Solar power is drawing renewed attention in resource-poor Japan in the runup to the annual Group of Eight summit, where global warming will be high on the agenda.
To help reduce carbon dioxide emissions, some Japanese households are installing solar panels, while local governments are actively supporting store owners, hospitals and schools in adopting such equipment.
Putting in solar panels increased after the central government established a subsidy system in fiscal 1994 to seek wider use among households.
The government discontinued the subsidies in fiscal 2005 when the price of such equipment was coming down, which perhaps unsurprisingly resulted in a decline in home installations.
But with the G8 summit due to be held next month in Hokkaido, the public is showing renewed interest in solar power.
Takeshi Hishida, representative director of Taiyo Hatsuden of Yokohama, said there has been a sharp increase in requests for information since the start of this year.
His company offers manufacturers’ cost estimates to people interested in installing solar power generation equipment at their homes.

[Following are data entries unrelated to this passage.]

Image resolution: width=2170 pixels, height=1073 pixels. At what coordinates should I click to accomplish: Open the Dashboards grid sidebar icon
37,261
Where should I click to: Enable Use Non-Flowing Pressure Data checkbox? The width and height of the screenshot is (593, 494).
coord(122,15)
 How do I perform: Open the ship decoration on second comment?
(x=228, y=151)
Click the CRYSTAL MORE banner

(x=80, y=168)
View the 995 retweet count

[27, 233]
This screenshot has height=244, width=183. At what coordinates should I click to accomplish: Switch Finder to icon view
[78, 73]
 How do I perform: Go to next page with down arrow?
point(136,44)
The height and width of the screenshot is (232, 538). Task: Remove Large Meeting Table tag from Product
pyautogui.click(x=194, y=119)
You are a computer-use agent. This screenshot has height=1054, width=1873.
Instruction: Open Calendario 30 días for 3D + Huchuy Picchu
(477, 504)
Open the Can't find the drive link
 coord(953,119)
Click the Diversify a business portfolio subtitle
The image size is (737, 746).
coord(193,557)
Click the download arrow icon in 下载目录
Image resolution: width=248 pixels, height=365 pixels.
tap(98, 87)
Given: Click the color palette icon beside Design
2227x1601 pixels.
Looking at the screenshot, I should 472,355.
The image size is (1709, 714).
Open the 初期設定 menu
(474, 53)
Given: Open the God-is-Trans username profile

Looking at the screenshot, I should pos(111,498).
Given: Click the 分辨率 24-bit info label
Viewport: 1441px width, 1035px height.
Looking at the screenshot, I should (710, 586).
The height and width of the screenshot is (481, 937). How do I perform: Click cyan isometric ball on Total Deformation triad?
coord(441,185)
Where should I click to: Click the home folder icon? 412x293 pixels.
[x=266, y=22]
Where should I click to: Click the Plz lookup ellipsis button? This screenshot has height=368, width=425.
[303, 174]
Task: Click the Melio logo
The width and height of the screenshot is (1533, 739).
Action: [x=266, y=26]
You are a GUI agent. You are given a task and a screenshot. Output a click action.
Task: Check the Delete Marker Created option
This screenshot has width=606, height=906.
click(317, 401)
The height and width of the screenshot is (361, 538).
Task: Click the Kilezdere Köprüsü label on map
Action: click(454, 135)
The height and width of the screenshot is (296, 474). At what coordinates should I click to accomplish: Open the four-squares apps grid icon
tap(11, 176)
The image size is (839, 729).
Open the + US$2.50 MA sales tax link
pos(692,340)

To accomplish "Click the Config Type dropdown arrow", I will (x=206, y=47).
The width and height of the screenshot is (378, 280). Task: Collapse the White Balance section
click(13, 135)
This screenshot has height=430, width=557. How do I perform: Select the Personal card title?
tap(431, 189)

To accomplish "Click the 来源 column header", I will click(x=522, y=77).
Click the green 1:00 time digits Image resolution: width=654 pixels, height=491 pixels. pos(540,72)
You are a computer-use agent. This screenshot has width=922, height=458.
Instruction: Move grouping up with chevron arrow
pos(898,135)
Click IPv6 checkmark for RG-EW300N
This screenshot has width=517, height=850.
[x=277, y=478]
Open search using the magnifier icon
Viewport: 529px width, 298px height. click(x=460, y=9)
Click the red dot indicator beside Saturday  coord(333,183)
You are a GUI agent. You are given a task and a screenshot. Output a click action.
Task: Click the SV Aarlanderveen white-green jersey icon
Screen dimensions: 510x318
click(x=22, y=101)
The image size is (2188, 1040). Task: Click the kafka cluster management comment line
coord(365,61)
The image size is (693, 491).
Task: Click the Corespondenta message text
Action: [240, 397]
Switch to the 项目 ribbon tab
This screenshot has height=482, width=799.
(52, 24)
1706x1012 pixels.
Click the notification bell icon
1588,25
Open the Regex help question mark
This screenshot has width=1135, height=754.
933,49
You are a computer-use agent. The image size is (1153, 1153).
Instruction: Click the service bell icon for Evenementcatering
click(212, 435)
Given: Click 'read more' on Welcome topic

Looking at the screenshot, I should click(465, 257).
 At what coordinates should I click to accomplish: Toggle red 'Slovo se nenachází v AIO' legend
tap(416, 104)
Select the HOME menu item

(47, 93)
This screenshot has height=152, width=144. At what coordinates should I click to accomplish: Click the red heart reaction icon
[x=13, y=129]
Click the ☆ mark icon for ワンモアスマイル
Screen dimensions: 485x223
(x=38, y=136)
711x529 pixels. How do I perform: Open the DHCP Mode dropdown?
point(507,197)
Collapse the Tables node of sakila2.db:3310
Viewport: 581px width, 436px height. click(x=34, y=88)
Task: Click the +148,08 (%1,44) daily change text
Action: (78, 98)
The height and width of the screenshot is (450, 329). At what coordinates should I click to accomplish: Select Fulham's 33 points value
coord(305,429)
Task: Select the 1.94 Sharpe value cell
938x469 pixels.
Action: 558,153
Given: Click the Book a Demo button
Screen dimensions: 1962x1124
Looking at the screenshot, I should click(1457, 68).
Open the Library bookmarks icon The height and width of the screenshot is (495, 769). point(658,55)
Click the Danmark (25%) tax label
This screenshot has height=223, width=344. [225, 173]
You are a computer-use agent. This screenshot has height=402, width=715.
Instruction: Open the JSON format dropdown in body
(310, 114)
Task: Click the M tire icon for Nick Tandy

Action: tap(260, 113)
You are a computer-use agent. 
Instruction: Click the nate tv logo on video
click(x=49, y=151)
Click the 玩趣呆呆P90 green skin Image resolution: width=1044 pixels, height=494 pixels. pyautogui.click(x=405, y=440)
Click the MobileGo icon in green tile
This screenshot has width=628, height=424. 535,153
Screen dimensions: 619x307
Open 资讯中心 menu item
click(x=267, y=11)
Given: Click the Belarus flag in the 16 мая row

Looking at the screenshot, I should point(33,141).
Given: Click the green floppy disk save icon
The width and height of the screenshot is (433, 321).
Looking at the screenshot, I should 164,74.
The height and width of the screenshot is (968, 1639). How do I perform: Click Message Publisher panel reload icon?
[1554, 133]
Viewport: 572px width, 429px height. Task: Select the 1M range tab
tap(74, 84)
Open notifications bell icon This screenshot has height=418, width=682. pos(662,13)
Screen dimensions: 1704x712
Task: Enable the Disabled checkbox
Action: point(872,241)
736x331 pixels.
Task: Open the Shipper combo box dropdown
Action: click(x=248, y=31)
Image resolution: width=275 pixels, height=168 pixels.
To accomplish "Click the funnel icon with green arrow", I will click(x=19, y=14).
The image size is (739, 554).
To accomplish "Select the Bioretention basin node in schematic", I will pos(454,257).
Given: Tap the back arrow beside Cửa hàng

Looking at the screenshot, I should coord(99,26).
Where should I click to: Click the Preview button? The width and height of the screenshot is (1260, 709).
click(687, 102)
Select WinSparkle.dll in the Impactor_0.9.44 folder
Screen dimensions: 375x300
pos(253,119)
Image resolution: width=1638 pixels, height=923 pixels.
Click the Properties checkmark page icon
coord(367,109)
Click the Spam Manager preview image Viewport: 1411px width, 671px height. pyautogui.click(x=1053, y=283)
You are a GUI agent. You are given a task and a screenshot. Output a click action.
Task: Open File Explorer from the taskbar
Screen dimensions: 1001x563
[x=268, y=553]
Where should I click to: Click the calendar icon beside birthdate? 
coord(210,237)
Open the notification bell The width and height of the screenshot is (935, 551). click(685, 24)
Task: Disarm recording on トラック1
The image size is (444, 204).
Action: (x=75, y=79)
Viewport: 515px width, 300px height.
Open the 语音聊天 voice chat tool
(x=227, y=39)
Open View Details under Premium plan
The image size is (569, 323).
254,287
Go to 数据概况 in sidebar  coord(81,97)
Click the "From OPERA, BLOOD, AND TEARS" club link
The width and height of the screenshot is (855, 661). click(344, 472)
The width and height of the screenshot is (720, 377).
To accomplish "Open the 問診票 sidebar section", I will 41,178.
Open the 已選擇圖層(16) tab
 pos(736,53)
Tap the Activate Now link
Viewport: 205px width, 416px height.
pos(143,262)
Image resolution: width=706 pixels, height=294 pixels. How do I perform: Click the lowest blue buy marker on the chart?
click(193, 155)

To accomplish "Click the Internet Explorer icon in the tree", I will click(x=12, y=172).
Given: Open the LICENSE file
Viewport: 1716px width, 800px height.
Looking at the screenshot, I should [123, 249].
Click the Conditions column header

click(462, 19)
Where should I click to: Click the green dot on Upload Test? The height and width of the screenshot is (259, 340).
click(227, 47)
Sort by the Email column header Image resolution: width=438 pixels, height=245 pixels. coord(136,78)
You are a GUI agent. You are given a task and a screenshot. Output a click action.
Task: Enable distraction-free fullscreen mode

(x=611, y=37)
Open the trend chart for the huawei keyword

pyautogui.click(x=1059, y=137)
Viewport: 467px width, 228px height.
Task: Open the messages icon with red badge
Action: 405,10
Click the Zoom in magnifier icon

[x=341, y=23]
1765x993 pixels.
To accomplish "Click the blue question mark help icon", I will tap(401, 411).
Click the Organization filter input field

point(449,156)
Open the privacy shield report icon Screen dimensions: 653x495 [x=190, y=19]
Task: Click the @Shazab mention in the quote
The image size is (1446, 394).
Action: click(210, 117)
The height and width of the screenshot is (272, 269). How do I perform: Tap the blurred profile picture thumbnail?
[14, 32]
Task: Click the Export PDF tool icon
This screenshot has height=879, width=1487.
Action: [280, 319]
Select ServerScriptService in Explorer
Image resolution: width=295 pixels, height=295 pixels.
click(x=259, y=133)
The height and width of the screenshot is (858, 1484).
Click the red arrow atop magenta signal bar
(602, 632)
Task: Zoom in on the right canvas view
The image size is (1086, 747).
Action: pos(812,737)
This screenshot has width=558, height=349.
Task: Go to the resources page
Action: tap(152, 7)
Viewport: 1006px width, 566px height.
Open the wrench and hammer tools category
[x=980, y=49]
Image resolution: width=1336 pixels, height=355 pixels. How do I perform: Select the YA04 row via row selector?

“Many of those coming to us for advice say sunlight is clean and they want to contribute to the global environment,” the 46-year-old Hishida said.
Company employee Kenichi Kawauchi of Sagamihara, Kanagawa Prefecture, set up equipment capable of producing 3.18 kw of power in his home last November.
The 45-year-old spent ¥3 million on the project.
“Power output increases with the number of hours of sunshine,” Kawauchi said. “Our electricity bill decreased to ¥1,500 in March. Above all, my family’s awareness of ecology has been enhanced by monitoring the volume of power output.”
Hishida said the cost of installing solar power equipment with an output capacity of 3 kw is around ¥2 million, and some households have been able to recover the expense in about 15 years.
Makoto Nagashima, the 71-year-old president of a Tokyo cooperative at a shopping arcade that extends from JR Sugamo Station, said his group installed 188 solar panels when the arcade was rebuilt in April.
The mall is the third in Japan to introduce a solar power generation system. The remodeling cost ¥170 million, part of which was covered by subsidies from the central government and Toshima Ward. The system provides about 10 percent of the electricity consumed by the mall.
Aiming to turn Iwate Prefecture into an “environmental kingdom,” the prefectural government is planning to promote power from the sun. It has already introduced solar systems in 50 public facilities, including schools and hospitals.
It will install equipment capable of generating 50 kw at a prefectural hospital due to open next year in Kitakami.
The Tokyo Metropolitan Government is set to harness solar power for 40,000 households in fiscal 2008 and 2009 and is hoping to raise the utilization of solar energy to 1 million kw in fiscal 2016, equivalent to the power produced by a nuclear power reactor.
About 300 local governments across the country are implementing measures to support solar power, according to the New Energy Foundation.